В дистопиях популярна концепция стазиса как состояния равновесия, достигнутого с приложением колоссальных трудов, которое должно быть сохранено независимо от вреда, испытываемого при этом индивидуумами; тот же, кто стазис нарушает, от присущего ему усреднения отклоняется, подлежит перевоспитанию, остракизму, изгнанию; что является как бы следующей, усовершенствованной стадией лоботомии. Таким образом, равновесие всегда пребывает под угрозой и его необходимо поддерживать силой; и получается, что афоризм «полиция есть космическая постоянная» в научной фантастике подтверждается полностью.

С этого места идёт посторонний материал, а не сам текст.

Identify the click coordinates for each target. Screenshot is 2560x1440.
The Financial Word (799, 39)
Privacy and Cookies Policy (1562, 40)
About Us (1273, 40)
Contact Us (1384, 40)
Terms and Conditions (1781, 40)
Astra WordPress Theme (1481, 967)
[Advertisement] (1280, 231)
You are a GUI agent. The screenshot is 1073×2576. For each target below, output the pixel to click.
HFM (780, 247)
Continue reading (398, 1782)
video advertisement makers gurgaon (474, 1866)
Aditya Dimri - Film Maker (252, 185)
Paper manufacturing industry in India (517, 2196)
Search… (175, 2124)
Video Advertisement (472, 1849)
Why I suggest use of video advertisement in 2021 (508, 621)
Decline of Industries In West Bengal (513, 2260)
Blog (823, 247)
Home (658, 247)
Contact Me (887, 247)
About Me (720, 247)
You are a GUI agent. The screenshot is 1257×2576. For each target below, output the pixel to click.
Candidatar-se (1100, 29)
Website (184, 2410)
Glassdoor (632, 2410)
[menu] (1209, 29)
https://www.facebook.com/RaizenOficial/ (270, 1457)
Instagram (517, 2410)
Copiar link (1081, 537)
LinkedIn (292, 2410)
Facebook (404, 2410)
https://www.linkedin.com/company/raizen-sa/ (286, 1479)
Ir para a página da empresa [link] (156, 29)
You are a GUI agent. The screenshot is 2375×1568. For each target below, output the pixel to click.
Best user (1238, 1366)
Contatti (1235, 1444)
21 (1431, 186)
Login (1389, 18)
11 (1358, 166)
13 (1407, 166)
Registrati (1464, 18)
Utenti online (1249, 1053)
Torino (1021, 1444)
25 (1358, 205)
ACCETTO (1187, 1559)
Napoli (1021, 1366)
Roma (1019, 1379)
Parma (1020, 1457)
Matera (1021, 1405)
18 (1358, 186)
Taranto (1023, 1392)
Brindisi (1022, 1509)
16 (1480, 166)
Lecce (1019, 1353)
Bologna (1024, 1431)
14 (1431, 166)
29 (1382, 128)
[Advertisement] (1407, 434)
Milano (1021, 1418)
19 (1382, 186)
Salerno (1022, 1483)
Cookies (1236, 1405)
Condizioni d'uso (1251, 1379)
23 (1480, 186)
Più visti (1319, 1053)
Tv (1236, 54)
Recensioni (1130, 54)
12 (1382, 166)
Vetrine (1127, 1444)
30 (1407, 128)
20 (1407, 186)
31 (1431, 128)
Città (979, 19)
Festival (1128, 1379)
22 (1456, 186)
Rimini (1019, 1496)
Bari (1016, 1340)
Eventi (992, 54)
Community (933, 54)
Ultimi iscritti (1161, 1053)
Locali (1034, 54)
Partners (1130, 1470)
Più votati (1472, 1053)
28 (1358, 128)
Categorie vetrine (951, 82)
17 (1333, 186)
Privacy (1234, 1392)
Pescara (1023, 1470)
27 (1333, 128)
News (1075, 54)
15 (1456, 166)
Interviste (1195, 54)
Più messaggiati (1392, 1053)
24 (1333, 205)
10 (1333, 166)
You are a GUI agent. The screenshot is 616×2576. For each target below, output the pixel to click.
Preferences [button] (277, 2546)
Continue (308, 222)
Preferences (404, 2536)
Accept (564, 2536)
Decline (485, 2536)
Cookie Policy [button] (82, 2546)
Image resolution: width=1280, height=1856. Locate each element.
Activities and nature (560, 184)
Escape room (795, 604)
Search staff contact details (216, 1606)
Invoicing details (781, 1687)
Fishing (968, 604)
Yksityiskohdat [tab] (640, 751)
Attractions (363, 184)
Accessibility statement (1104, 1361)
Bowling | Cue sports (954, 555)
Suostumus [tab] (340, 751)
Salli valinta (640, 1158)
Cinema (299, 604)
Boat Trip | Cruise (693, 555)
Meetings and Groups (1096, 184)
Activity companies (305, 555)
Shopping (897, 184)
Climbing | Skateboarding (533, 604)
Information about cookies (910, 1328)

Любопытно, что в научной фантастике, так нелицеприятно рассматривающей человека, то есть столь негативно его оценивающей, мотив биологической перестройки, которая могла бы отсечь у людей садистско-агрессивные наклонности, почти никогда не появляется. А ведь его следовало бы ожидать, хотя бы исходя из простой логической последовательности. Объяснение тут абсолютно тривиальное: «осчастливленное» такими манипуляциями общество не дает темы для сенсационно-драматической интриги, и нужен писатель, которому нет нужды в такой интриге, чтобы названный мотив, хотя бы как автоэволюционный, мог появиться, как это сделано в «Последних и первых людях» Стэплдона.